==== Extracted records ====

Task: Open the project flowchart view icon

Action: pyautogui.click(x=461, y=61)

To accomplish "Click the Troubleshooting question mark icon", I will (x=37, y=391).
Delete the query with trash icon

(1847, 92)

====

Give back every entry above, complete and exact.

Task: Open the project flowchart view icon

Action: pyautogui.click(x=461, y=61)

To accomplish "Click the Troubleshooting question mark icon", I will (x=37, y=391).
Delete the query with trash icon

(1847, 92)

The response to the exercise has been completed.